=== What the task requires ===
Print the data exactly. Pictures stay out.

*** Opening of Data in this exercise ***

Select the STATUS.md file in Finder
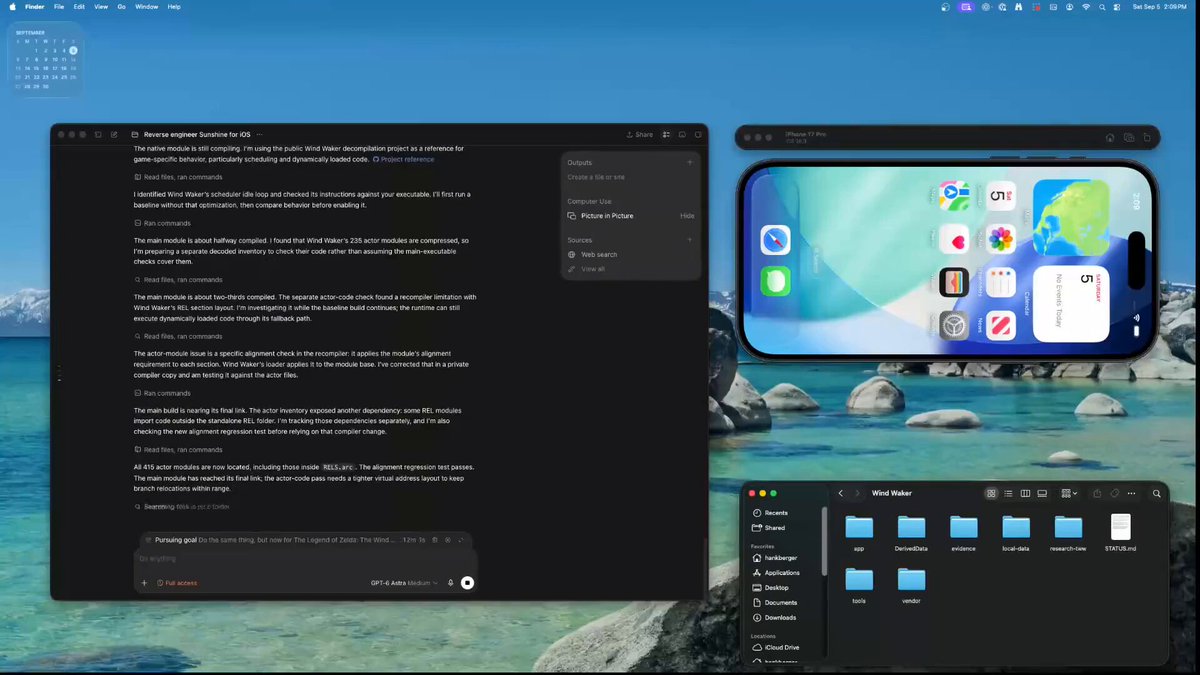(x=1120, y=534)
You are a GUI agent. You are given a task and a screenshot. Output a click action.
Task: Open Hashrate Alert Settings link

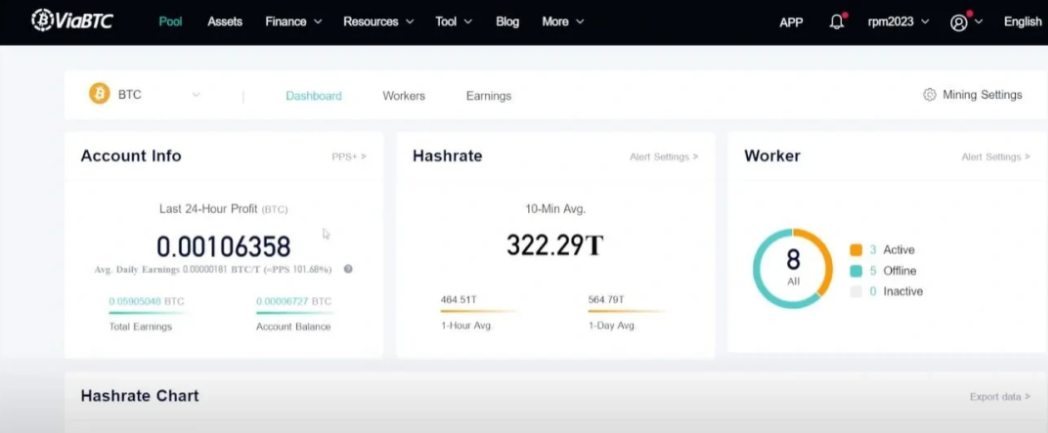coord(663,157)
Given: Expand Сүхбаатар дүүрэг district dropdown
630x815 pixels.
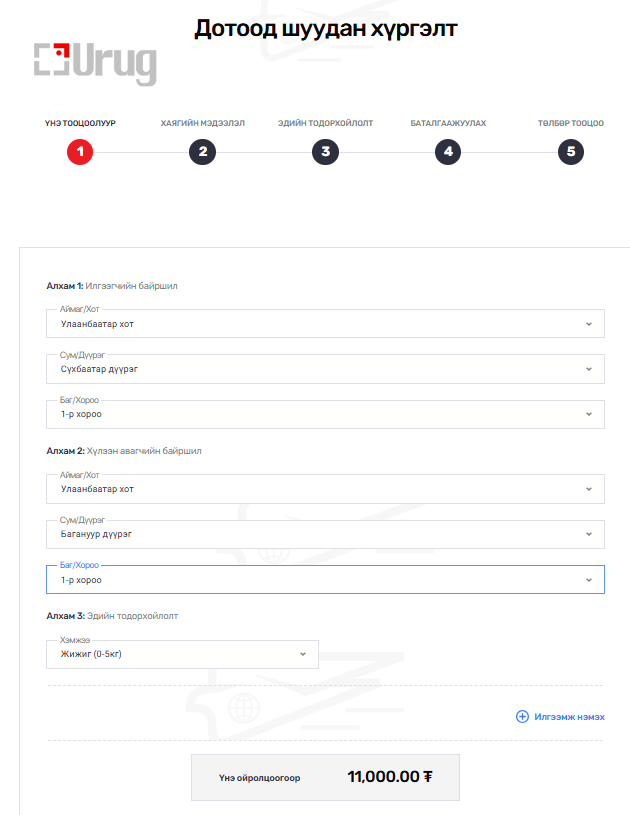Looking at the screenshot, I should [325, 369].
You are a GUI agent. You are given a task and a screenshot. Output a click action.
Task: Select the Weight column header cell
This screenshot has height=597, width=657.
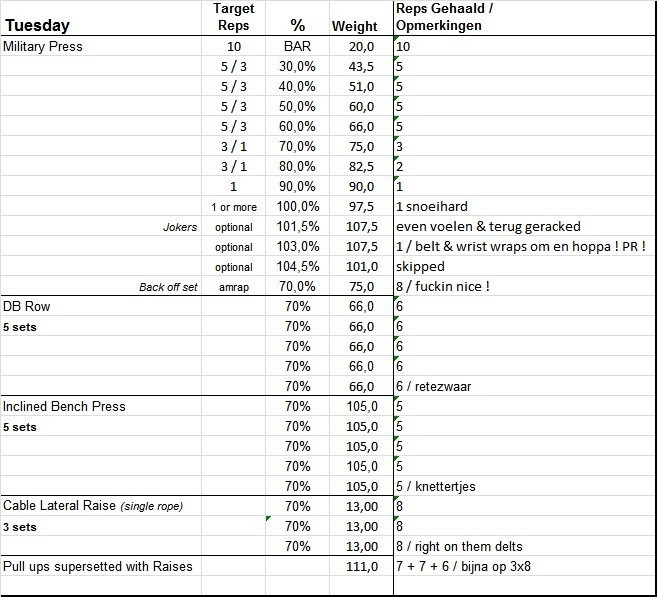click(x=354, y=26)
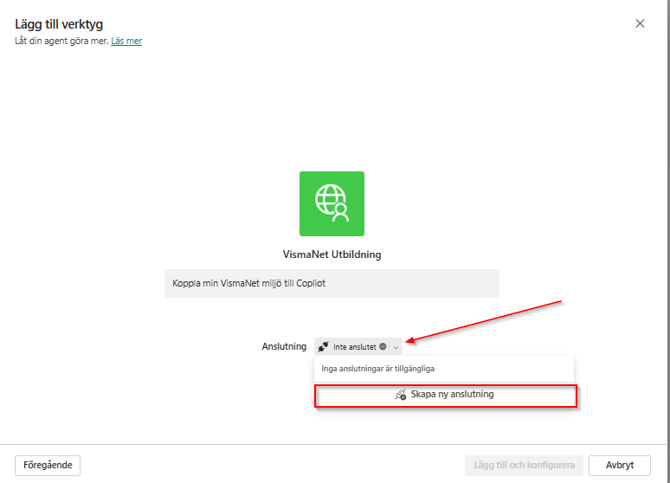Click the Koppla min VismaNet miljö description field
Viewport: 670px width, 483px height.
point(332,283)
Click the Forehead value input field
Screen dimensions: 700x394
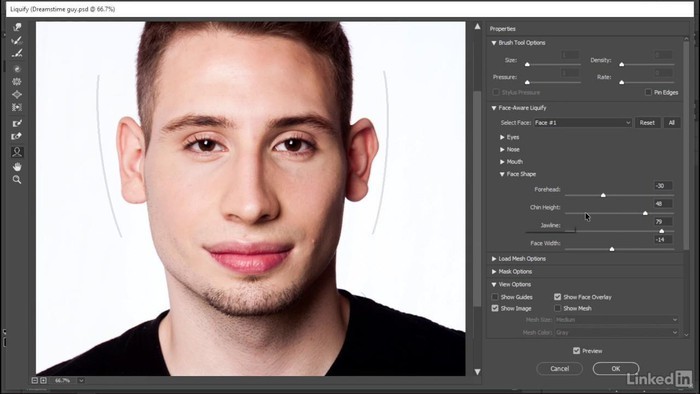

*** Close of Data in this exercise ***

=== Finished task ===
Select the STATUS.md file in Finder
(x=1120, y=534)
You are a GUI agent. You are given a task and a screenshot. Output a click action.
Task: Open Hashrate Alert Settings link

coord(663,157)
Given: Expand Сүхбаатар дүүрэг district dropdown
630x815 pixels.
Looking at the screenshot, I should [325, 369].
You are a GUI agent. You are given a task and a screenshot. Output a click action.
Task: Select the Weight column header cell
This screenshot has height=597, width=657.
click(x=354, y=26)
Click the Koppla min VismaNet miljö description field
Viewport: 670px width, 483px height.
point(332,283)
Click the Forehead value input field
Screen dimensions: 700x394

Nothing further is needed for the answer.